Copy every line of the material below without changing anything.
++++ Supplied entries ++++
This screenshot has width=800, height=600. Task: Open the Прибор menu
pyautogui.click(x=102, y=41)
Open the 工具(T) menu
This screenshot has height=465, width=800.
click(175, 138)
++++
Answer to the problem:
This screenshot has width=800, height=600. Task: Open the Прибор menu
pyautogui.click(x=102, y=41)
Open the 工具(T) menu
This screenshot has height=465, width=800.
click(175, 138)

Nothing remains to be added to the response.